The Brazilian manufacturer is two years into a three-year study covering the creation of a family of large turboprops similar in size to the ATR 72, Embraer Commercial Aviation chief executive John Slattery told FlightGlobal during aviation finance week in Dublin.
But he adds that it is crucial that the ongoing probe by the European Commission into the proposed tie-up with Boeing is cleared: “In essence – no JV, no TP [turboprop],” he says.
The joint venture, which will see Boeing take a majority stake in Embraer’s commercial aviation division, has been signed off by all anti-trust authorities other than Brazil and the EU. It had been expected to be cleared to go ahead last year until the European Commission “stopped the clock” on its investigation as it had not received all the information requested from the two OEMs.
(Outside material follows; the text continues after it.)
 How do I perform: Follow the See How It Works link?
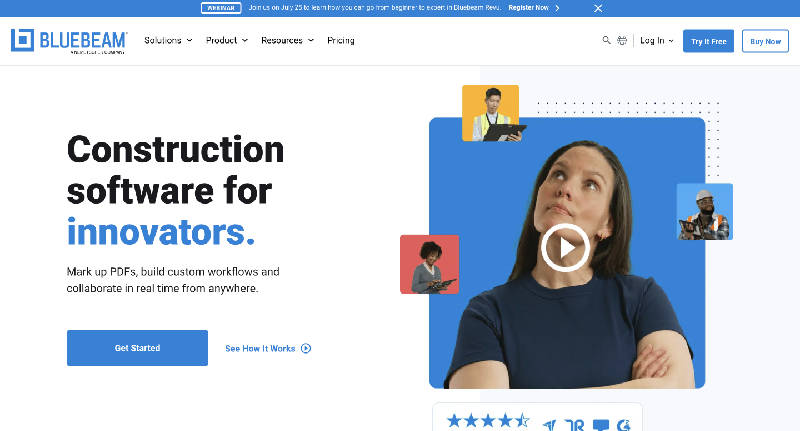click(x=267, y=348)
“In the case of Brazil, it was signalled before Christmas that the regulatory authority was predisposed to seeing an approval materialize early in the new year,” says Slattery. “We’re hopeful that will happen, and expect that to happen with no conditionality associated with it, which is exactly the form of approval from every jurisdiction we have received so far.”
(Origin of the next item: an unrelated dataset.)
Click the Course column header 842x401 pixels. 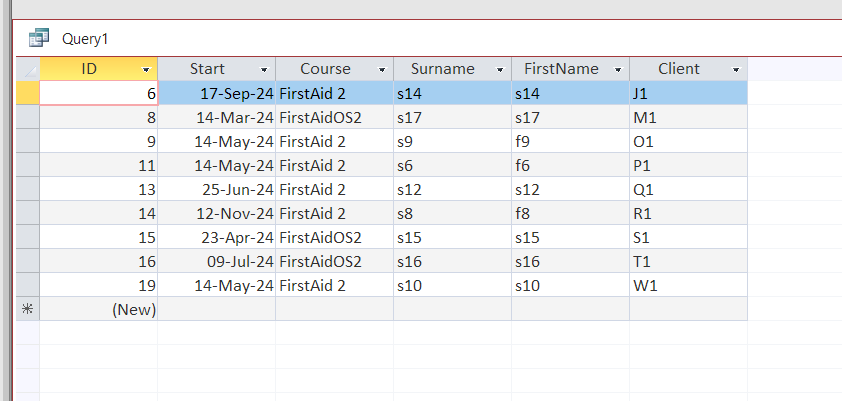coord(326,69)
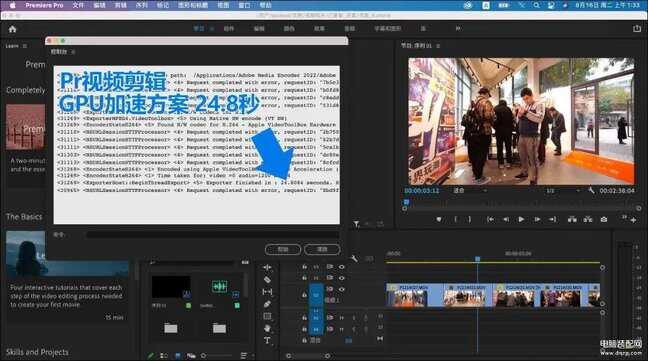Open the Home screen icon

point(12,29)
Slattery says that the EU clock has “restarted” now that it has all the required information, and that the revised target date for the go-ahead is 30 April. This would clear the path to a decision on the turboprop.
“I’m hopeful that by the end of this year we would be able to make a definitive position on the turboprop,” he says. “However, neither I nor my board will have appetite to move forward with the turboprop unless the joint venture has materialised.”
Slattery points out that following approval of the JV, if Embraer decided to go ahead with the all-new turboprop it would provide an all-new competitor to the ATR family: “There is today an effective monopoly with ATR, which of course is 50% owned by Airbus.
“The market wants a competitive counter-point to the ATR, and if we did make the move I expect ATR would respond – whether it’s with either an improved ATR or a clean-sheet design. And the beneficiaries of that are the operators…and the environment.”
Slattery says that Embraer is studying a two-aircraft family and is in dialogue with “three” engine manufacturers about a powerplant. “We are now in that bridge phase moving from RFI [request for information] to RFP [request for proposals] with the manufacturers, with the intention of selecting one.”
He adds that wind-tunnel testing will begin this year as the study enters the final phase. Slattery estimates that if the decision to launch the turboprop on its current planned schedule, the target in-service date would be “quarter four 2025, quarter one 2026”.